The purpose of this blog is to learn how wavelets can be used to remove unwanted high-frequency noise from digital signals. Wavelets can be used to decompose a signal into different frequency components (with different resolutions at each frequency level), and once we have the decomposition, we can manipulate the high-frequency component of the signal to reduce or eliminate the noise. This can be useful to clean up sensor data with unexpected high frequency noise. An example of this is a vibration sensor on a spinning turbine that generates an electromagnetic signal, but the signal experiences electromagnetic interference before it is read into a computer. The output digital signal includes both the actual vibration data, and some unwanted electromagnetic noise riding on top of the signal.

The basic process for this is to calculate the wavelet decomposition coefficients, and then apply some kind of threshold to the wavelet detail coefficients (the coefficients for the high-frequency components of the signal) to shrink their magnitude (soft thresholding) or reduce them to zero (hard thresholding). We will describe this process in detail in this blog and we will see examples of applying this to simulated and real data using the wavelet tools in the SAS Interactive Matrix Language.

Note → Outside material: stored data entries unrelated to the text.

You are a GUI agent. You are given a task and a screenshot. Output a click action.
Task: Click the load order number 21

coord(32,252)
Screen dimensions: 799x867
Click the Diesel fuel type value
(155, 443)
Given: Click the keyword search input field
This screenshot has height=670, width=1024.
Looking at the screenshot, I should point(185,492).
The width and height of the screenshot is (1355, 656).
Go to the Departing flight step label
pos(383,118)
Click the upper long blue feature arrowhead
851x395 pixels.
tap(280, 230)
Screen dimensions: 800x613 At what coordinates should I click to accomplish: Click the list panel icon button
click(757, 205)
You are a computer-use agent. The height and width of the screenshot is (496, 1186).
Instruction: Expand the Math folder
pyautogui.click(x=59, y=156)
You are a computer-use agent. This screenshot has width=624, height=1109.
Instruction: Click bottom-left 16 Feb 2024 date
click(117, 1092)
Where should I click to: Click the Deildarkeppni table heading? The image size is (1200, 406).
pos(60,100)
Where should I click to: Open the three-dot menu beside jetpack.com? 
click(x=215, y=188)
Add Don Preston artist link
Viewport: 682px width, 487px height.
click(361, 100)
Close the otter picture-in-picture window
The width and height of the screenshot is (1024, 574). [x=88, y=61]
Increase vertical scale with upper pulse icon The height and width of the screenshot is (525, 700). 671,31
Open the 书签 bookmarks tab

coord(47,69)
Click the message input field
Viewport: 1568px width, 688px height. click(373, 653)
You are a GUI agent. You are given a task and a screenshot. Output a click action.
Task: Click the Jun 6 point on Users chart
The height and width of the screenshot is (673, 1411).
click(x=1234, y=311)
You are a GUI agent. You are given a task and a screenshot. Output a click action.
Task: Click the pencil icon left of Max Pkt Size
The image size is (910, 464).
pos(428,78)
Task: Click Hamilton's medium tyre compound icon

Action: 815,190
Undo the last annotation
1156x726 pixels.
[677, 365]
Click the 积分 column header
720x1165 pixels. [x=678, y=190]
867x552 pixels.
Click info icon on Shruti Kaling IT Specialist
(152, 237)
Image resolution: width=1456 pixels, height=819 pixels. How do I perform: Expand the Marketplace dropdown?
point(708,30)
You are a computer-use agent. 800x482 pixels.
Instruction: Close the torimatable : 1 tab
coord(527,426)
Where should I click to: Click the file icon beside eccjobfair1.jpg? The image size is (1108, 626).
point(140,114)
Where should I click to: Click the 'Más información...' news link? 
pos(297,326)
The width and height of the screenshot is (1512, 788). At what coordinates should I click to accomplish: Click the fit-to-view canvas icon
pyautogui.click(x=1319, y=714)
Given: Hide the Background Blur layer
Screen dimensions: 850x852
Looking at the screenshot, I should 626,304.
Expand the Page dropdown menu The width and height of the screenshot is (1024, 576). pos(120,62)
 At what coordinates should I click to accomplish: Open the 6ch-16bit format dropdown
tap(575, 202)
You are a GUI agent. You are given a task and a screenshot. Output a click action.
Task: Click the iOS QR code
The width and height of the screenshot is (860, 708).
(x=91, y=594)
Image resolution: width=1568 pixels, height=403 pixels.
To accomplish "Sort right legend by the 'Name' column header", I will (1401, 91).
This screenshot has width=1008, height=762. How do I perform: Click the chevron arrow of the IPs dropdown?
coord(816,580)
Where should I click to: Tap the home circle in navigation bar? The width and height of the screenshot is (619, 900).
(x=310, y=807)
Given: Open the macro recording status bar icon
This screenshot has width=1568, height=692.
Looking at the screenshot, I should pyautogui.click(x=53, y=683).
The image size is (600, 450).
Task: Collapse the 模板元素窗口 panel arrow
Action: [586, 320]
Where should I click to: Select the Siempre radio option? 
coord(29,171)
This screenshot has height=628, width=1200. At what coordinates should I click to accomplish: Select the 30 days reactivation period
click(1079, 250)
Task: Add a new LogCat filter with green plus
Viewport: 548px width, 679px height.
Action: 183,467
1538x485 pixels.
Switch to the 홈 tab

In a previous blog on wavelet analysis (link provided below), we introduced the discrete wavelet transform and showed the following equation for a family of wavelets at different shift and scale parameters (scaling by powers of two):

The scale parameter j determines the frequency of the wavelet, while the shift parameter k determines the temporal support for the wavelet. As we increase k, we are moving the wavelet forward in time (to the right on a plot) across the input signal. As we increase j, the frequency of the wavelet increases and thus we capture higher frequency variation in the signal using wavelets with larger values of j. The wavelet transform yields a collection of coefficients representing the information in the signal corresponding at different shifts and scales, with one coefficient for each wavelet (each pair of values of k and j define a wavelet and thus correspond to one coefficient). The coefficients are thus spread out in time and frequency, with different values of k corresponding to the signal components at different times, and different values of j corresponding to the signal frequency contents. The coefficients for high values of j are called the “detail coefficients” and represent the high-frequency components in the signal. We will threshold these detail coefficients to eliminate some of the high-frequency components and thus remove unwanted high-frequency noise.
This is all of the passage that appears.